We all grew tired of Dean Ambrose: Babyface Prop Comic. We are now suffering through Dan Ambrose: Heel Prop Comic. On rewatching that Drake Maverick entry, somebody in the comments section wrote that it's time for Bobby Roode to turn heel. Is it automatically going to be good? Back to the old NXT Glory days? Or is it going to be awful, or at least aggressively average, because the entire system is broken? They screwed up Daniel Bryan's comeback. They've screwed up Ambrose's heel turn. Aw hell diddly ding dong crap - these morons can't get anything right!
Further complaints, various:
- The babyface Lucha House Party use their own mystifying heel rules because they are little f*cking devious Mexican midgets, pal!
- You are not allowed to like anybody. Even house show opening act No Way Jose was battered and beaten.
- You are not allowed to like anybody. Do you like Seth Rollins? Here, have another f*cking Dolph Ziggler match you couldn't care less about. Do you like Finn Bálor? Well, here he is in the longest torture porn movie ever made, and judging by the smile on his face, he likes it!

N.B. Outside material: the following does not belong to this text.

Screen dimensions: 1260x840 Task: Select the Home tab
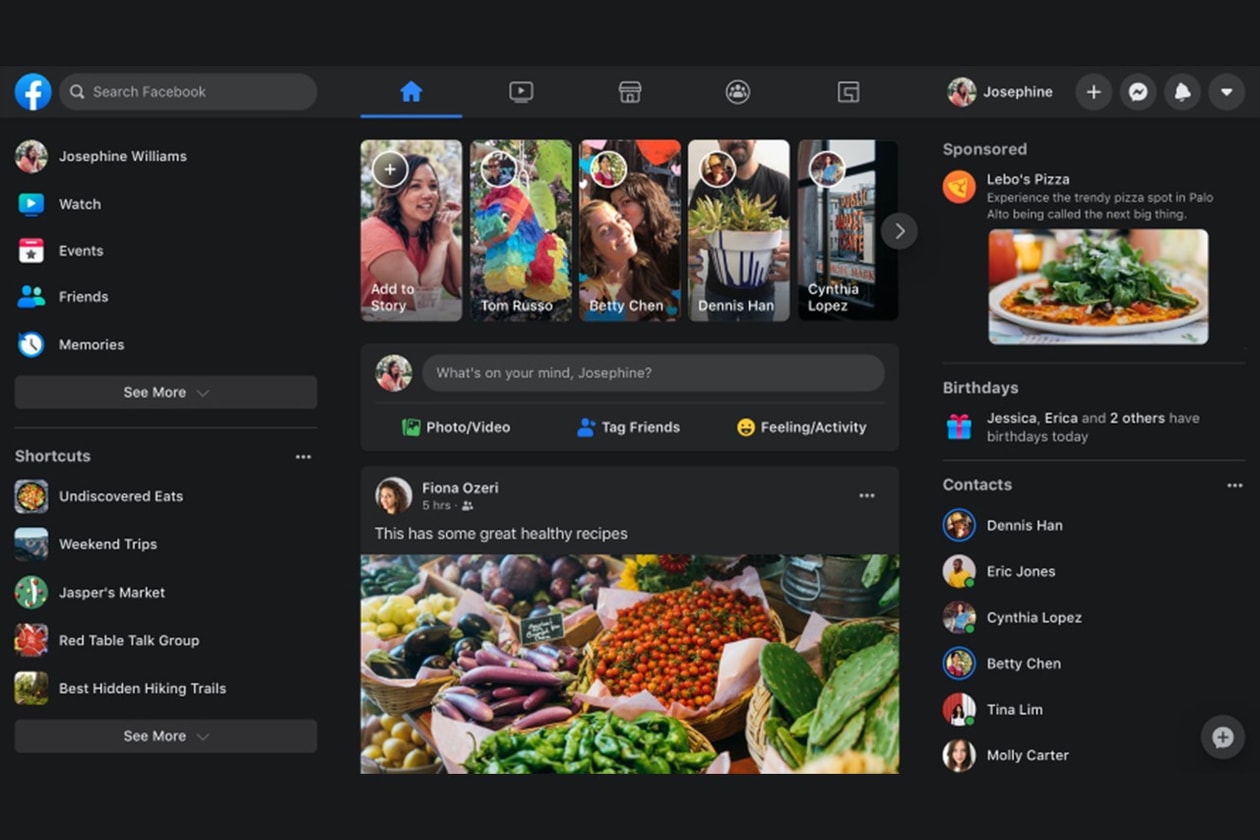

- Do you like Bayley? Well, with her "I'd ship you back to hell, where you came from!" line, she is now a Sunday school student.
Running roughshod over the whole thing was Constable Corbin, an even worse authority figure than Jeremy Piven, who made up the rules as he went along to generate that sweet sweet hot hot heat heatheatheatheatheatheatheatheatheatheatheatheatheatheatheatheatheatheatheatheat.
Legend has it that Baron Corbin is still standing tall.